If you have raised tons of money for your business, which has actually become a lot easier through crowdfunding sites like GoFundMe and Kickstarter, then you may feel inclined to spend a good chunk on it in the initial phase. However, it’s better to ignore that itch, at least when you are new in the industry. This is because you save to keep some money in reserves for unexpected expenses like sudden big orders, additional human resources, office/factory upgrades/repairs, etc. that may emerge in the future.

  1. Not Having a Professional Website

If you think that for online presence, you can do fine with just a Facebook page or Instagram account, then you are wrong. If you want to present yourself as a professional company, then you need a professional website, preferably with a format along the lines of www.YourCompanyName.com. Make sure that you pick an appropriate theme, use only high-quality images, and get the content written by a professional. Believe it or not, stock or generic photos and poor-quality content that’s riddled with grammatical mistakes can turn away potential customers easily when they visit your website. 

  1. Picking the Wrong Team

Putting together the perfect dream team for a business isn’t easy. When you are excited to launch your business, you may rush through the hiring process and appoint some people that you would otherwise not want on your side. If and when that happens, you can face risks like data theft, fraud, etc. So, hire a small team if you can’t afford a lot of time and/or money, but make sure that the limited number of people that you hire are best at what they do and also understand your goals and expectations. 

  1. Ignoring the Competition

Are you focusing too much on your own business and your line of products? If your answer is yes, then you risk running into a failure from which recovery might not be possible. 

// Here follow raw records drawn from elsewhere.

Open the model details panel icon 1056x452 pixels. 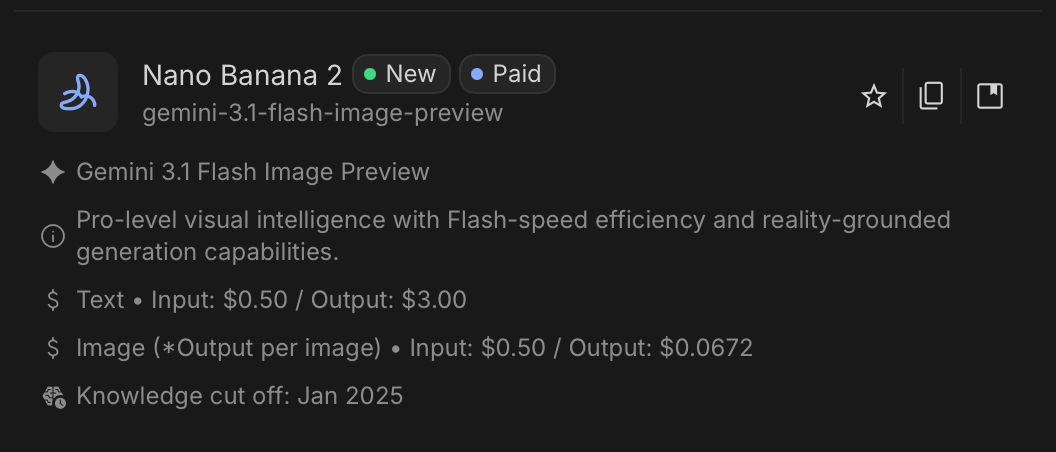click(989, 96)
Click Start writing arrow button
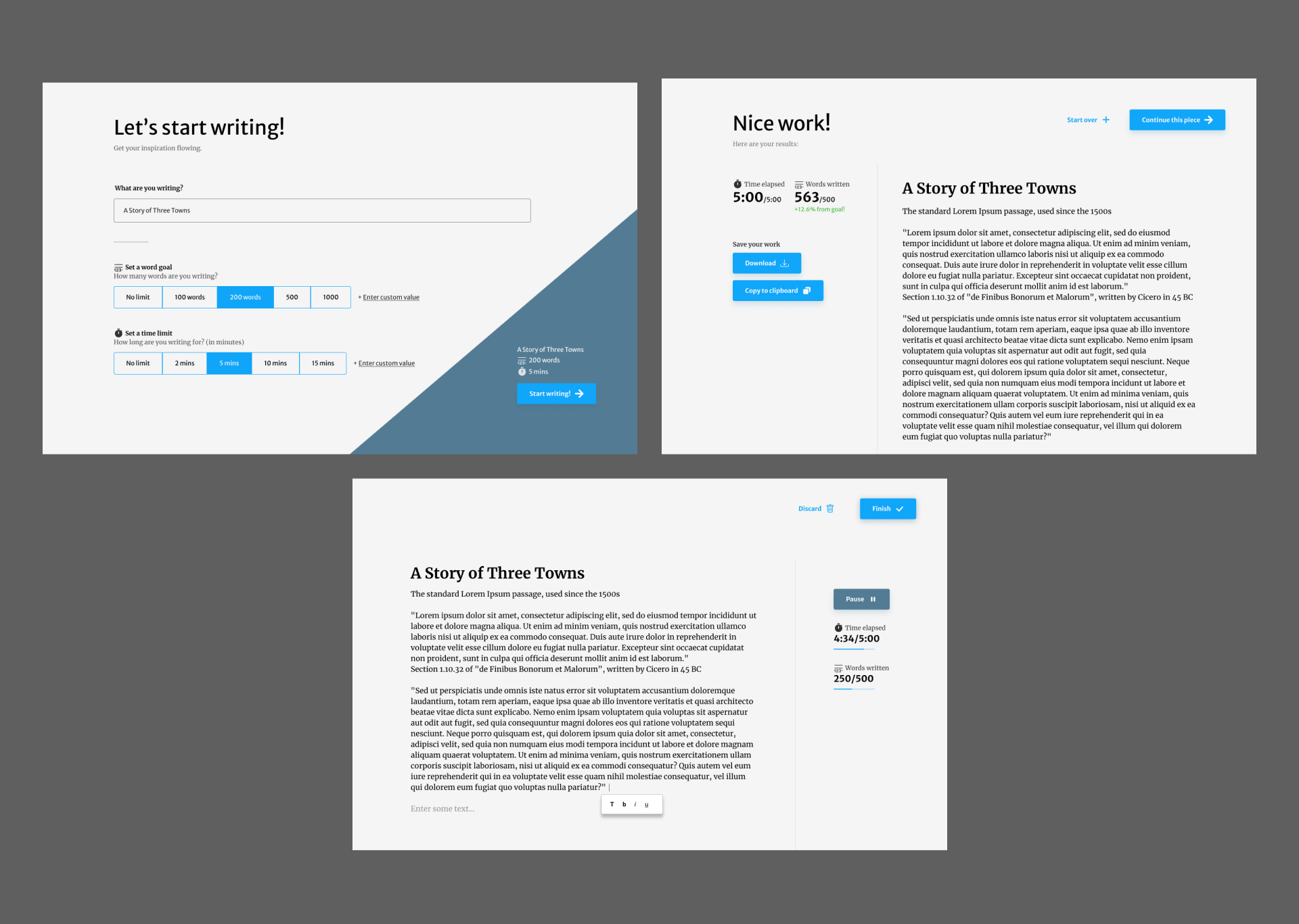 [557, 394]
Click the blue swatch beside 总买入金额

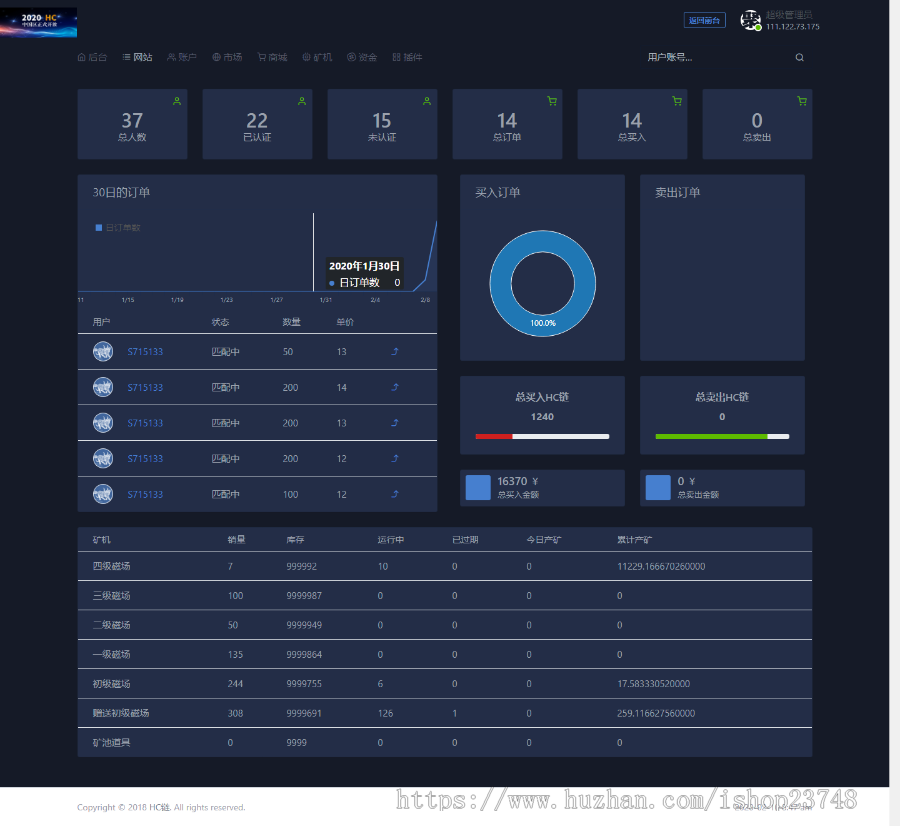[478, 487]
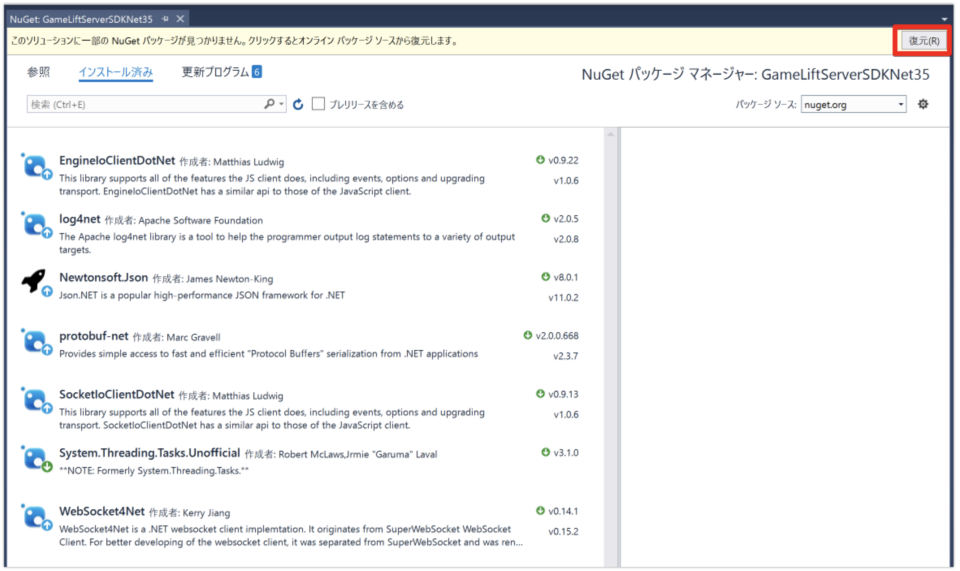The width and height of the screenshot is (960, 571).
Task: Click the protobuf-net package icon
Action: pos(35,342)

It doesn’t matter how successful your business is, you should always keep a close eye on your rivals. You can maintain or even improve your market position by doing this as you can see what kind of new products and services others are offering and what can you do to offer a better version of them. You can also stay up to date with the pricing and market trends this way, both of which are incredibly important. 

  1. Going Cheap on Marketing

The businesses of today’s era have a wide range of marketing options at their disposal. For instance, there is social media and blogging, both of which are affordable and easy to implement. However, they aren’t exactly free if you want results fast. For instance, you want to run ads on social media platforms, and publish guest posts on popular blogs, both of which cost money. So, it’s unwise to completely skimp on the spending. Experts recommend that you take a target marketing budget of 10% to 20% of your gross revenue, and as your business grows, you can drop it to just 5% of the revenue. 

  1. Failing to Connect Emotionally

So many businesses try to sound too corporate-like and formal, and in the process, they fail to connect with the target demographic on an emotional level.  What you really need is to leverage the art of storytelling and evoke emotions in your customers through inspiring videos and blog posts. You want to show the world that you might be a business in the game for making money, but you do care for the people and understand what they need. 

  1. Overpromising and Underdelivering

Are you promising something too much that you may not deliver it? If that’s the case, then you can end up losing the entire business. After all, how can you expect your audience to believe in you and your products when you are over-hyping everything?

Bottom Line

Maintaining steady business growth can be challenging for a large number of entrepreneurs. However, if you do your homework and take decisions based on concrete data, then you can avert the majority of risks. Good luck!